SOURCE INFORMATION:
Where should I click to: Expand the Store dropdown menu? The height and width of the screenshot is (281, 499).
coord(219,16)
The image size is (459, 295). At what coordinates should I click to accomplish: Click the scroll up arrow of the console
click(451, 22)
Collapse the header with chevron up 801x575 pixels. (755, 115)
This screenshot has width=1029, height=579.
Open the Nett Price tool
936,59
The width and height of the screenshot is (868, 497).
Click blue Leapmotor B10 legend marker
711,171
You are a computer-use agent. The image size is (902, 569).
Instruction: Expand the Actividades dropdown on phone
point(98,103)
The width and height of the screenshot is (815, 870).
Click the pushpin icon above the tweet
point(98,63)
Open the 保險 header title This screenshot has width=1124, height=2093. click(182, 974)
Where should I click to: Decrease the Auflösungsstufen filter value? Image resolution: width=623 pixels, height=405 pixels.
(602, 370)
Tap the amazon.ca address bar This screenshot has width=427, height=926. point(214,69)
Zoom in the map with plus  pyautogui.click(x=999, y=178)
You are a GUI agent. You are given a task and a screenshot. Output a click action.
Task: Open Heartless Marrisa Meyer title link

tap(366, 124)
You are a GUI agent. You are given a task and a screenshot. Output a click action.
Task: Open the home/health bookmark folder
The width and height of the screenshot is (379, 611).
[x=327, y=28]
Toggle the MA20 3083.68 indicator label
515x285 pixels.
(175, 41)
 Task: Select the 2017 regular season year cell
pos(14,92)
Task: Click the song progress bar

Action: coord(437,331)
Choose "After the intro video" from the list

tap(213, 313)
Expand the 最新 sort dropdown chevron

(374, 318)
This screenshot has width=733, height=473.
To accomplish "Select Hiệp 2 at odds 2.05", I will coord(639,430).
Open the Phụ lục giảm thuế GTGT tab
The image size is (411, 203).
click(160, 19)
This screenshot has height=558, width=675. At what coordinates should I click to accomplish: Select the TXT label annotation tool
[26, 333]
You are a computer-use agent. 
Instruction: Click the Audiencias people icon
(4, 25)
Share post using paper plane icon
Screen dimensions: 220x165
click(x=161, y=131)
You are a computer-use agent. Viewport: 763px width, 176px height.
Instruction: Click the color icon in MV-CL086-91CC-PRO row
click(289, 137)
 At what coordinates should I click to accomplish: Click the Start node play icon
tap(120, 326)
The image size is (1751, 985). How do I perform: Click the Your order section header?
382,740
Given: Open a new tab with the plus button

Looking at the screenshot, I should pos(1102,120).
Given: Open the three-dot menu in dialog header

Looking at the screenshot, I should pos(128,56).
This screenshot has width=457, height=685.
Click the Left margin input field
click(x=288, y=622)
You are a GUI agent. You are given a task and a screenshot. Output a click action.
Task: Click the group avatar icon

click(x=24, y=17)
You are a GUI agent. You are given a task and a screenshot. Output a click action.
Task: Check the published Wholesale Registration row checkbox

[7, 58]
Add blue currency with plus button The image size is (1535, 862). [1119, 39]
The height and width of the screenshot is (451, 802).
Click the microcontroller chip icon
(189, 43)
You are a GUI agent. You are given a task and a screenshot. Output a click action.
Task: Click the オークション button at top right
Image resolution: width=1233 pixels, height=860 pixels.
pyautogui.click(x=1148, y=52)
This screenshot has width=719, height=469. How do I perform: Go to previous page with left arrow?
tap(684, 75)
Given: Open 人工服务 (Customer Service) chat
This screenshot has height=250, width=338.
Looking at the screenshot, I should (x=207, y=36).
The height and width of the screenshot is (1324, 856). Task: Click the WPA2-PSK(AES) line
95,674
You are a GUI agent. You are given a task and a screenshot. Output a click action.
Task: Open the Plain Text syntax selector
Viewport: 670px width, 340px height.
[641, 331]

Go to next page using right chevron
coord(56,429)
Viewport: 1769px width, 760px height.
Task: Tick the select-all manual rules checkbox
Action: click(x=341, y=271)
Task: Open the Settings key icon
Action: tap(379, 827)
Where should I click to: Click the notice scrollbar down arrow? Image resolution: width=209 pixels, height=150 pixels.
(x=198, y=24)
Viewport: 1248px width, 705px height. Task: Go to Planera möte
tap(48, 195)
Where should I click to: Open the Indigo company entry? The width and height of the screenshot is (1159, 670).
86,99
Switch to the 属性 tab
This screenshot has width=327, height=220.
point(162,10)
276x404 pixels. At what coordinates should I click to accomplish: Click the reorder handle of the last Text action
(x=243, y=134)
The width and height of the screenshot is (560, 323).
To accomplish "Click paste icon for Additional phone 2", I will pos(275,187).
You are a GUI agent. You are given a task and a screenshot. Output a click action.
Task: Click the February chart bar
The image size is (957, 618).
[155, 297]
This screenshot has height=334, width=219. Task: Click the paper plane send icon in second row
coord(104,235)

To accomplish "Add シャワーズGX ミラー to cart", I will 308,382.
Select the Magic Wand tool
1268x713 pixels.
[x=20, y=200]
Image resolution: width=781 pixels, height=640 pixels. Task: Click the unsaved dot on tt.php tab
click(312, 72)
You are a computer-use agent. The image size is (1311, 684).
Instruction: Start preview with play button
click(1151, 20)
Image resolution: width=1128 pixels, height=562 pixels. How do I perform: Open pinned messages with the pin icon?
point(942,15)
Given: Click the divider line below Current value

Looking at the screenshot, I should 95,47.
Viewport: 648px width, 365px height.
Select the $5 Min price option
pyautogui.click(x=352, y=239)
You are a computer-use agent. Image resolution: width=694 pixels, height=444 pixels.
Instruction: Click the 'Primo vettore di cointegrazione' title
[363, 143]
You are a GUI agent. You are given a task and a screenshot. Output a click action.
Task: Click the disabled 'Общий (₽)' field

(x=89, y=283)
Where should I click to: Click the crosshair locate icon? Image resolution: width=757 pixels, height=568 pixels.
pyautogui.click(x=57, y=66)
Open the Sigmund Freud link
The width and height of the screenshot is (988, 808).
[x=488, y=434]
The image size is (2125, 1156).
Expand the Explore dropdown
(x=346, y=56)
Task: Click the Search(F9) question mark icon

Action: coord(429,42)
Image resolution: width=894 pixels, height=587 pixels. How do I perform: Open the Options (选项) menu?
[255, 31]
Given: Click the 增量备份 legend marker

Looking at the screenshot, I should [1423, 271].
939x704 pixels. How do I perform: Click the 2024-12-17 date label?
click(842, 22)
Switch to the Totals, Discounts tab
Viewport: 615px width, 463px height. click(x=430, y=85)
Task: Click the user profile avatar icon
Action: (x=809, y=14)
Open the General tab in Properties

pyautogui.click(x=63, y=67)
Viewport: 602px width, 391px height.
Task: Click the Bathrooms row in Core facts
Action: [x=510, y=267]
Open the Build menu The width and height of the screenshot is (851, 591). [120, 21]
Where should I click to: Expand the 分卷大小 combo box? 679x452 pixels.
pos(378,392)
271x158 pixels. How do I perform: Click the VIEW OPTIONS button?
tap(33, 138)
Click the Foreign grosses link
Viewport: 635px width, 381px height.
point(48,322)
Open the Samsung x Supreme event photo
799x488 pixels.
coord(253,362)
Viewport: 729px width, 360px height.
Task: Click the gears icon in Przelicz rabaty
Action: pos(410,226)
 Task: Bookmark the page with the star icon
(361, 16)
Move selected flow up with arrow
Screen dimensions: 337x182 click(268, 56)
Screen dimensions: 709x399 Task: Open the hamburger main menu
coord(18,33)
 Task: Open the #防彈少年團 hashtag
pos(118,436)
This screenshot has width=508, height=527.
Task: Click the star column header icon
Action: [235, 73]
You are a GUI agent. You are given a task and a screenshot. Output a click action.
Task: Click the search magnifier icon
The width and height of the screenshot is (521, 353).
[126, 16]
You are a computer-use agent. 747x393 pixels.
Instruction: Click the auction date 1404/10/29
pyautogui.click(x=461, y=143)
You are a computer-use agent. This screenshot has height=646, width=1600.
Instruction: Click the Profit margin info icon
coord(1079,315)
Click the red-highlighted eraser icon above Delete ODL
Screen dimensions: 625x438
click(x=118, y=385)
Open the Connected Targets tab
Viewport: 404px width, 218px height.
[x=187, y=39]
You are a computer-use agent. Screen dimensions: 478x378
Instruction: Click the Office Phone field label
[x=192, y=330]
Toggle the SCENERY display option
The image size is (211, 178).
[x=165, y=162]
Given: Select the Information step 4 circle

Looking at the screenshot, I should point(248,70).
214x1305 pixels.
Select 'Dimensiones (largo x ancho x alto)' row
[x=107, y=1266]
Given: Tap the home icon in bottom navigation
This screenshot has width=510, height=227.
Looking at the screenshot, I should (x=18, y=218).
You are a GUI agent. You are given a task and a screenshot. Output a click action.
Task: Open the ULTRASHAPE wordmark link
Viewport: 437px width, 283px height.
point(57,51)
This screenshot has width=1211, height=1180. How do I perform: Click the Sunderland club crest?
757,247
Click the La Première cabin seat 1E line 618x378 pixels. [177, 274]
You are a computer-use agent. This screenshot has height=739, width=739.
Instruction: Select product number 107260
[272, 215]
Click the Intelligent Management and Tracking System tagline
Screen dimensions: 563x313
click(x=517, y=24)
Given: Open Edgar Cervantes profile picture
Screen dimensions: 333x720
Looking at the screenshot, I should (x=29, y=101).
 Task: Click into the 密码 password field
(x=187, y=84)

EXERCISE BRIEF:
Return every line of the records in which the word "computer" is found.

OUTPUT:
You are a computer-use agent. The image size is (902, 569).
You are a computer-use agent. 
You are a computer-use agent. Viewport: 763px width, 176px height.
You are a computer-use agent. The image size is (1311, 684).
You are a computer-use agent. Image resolution: width=694 pixels, height=444 pixels.
You are a computer-use agent. 747x393 pixels.
You are a computer-use agent. This screenshot has height=646, width=1600.
You are a computer-use agent. Screen dimensions: 478x378
You are a computer-use agent. This screenshot has height=739, width=739.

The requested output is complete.